Here are the official rules for legal hair cuts, manicures, or tattoos – from tonight

 

Personal care services – including hair salons – may legally open again from Friday night, after the publication of rules they must follow in the Government Gazette.

The rules are immediately in force, which means more than 80 days of prohibition on such services has also ended immediately.

The services allowed are:

  • Hairdressing
  • Barbering
  • Nail and toe treatment
  • Facial treatment and make-up
  • Body massage
  • Tattooing and body piercing

All must follow the same strict hygiene protocols required of other businesses, albeit with some unique twists – and a handful of strange provisions.

Social distancing is required “wherever possible”, with a requirement, above normal face masks, for “more protective masks for close facial contact”.

Aprons must be washed with soap and water after each customer, and gloves “required for treatments” must be changed after each customer too.

Salons must “encourage” pre-booking, but it is not mandatory. Likewise, employees older than 60 or with co-morbidities “must be discouraged from working”, but are not banned from doing so.

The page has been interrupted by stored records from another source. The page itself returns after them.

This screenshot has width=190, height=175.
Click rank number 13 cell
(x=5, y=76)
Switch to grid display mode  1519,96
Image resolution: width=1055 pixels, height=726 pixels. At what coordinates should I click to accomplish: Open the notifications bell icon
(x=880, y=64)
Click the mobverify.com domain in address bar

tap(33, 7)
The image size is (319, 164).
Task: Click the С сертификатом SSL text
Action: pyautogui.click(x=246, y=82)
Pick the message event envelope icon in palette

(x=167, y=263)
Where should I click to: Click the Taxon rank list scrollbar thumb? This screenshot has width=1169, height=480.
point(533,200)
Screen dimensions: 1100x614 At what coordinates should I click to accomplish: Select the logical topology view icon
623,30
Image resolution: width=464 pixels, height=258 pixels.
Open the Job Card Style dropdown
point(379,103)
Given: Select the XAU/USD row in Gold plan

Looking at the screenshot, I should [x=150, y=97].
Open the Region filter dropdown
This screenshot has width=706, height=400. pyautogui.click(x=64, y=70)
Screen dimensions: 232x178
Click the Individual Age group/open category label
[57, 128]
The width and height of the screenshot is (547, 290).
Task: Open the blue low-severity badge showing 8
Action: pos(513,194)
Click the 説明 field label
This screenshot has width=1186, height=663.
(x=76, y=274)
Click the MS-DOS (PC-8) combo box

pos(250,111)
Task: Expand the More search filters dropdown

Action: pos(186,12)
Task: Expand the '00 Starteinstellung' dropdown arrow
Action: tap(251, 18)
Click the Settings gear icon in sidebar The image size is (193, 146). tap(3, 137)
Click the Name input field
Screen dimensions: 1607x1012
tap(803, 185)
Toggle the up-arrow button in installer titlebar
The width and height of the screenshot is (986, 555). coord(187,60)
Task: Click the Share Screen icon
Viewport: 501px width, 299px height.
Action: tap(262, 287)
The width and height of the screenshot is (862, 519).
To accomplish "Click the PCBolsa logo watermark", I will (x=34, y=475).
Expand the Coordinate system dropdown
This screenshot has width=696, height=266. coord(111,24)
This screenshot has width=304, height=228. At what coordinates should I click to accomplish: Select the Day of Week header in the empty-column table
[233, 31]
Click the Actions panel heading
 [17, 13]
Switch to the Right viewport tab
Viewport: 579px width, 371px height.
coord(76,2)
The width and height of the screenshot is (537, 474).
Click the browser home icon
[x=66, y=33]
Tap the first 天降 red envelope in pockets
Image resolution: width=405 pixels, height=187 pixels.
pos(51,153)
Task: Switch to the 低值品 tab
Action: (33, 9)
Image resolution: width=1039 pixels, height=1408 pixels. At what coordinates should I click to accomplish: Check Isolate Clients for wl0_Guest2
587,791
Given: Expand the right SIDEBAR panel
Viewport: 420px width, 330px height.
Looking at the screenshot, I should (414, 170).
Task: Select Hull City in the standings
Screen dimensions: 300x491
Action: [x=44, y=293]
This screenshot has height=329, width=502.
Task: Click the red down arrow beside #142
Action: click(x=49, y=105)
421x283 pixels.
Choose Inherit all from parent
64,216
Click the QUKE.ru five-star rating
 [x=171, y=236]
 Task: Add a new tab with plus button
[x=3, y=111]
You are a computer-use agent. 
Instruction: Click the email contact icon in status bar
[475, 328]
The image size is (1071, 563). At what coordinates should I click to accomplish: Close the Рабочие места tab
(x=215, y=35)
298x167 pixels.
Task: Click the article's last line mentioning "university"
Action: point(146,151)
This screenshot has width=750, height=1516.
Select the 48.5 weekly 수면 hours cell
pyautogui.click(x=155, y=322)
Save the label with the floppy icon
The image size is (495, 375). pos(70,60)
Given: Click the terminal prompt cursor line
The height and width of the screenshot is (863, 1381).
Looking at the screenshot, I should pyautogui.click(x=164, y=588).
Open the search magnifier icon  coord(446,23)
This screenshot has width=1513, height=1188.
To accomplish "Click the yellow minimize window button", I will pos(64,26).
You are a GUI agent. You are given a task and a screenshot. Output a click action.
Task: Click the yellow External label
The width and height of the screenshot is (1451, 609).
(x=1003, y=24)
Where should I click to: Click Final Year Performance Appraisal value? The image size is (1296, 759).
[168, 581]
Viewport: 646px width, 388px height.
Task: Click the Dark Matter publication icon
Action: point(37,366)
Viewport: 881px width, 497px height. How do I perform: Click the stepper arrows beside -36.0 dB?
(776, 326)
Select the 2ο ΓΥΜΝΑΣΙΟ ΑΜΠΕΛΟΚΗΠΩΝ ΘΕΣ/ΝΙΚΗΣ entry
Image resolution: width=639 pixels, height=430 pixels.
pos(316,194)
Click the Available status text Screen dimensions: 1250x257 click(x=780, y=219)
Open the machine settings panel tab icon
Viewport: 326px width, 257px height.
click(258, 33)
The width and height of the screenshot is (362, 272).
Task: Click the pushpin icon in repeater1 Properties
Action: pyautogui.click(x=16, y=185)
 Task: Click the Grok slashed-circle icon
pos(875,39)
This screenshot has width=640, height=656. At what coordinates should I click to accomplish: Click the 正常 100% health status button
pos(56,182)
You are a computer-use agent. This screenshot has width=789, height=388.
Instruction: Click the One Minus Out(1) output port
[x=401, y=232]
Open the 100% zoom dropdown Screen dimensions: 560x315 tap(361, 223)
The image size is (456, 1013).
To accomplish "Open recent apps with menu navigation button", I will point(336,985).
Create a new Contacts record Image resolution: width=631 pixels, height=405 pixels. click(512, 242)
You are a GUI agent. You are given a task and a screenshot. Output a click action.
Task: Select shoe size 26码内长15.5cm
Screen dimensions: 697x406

Guests are not allowed in salons, only those to receive treatments, and there may be no “beverage or food amenities”.

Where work stations cannot be at least 1.5 metres apart, they must have partitions between them.

Although massage and piercings are allowed, there is to be “no unnecessary touching and no scalp, neck, shoulders and arms massages at the basin”.

There must also be “set time limits for each treatment to minimise unnecessary interactions with customers”.

Tattoo parlours are required to use nitrile, not latex, gloves.

The rules cover both formal and informal salons.

President Cyril Ramaphosa announced on Wednesday night that several sectors previously considered considered dangerous spreading grounds would be allowed to reopen. He named

  • restaurants for sit down meals
  • “accredited and licensed” accommodation – but with the specific exception of “home-sharing accommodation like Airbnb”
  • conferences and meetings “for business purposes”, with limitations on the number of people
  • cinemas and theatres, likewise with limits on the number of people
  • casinos
  • hairdressers, beauty salons, and other personal care services, and
  • non-contact sports, including tennis, golf, and cricket.

Details of reopening would be forthcoming in due course, he said. There has been no word since on other sectors.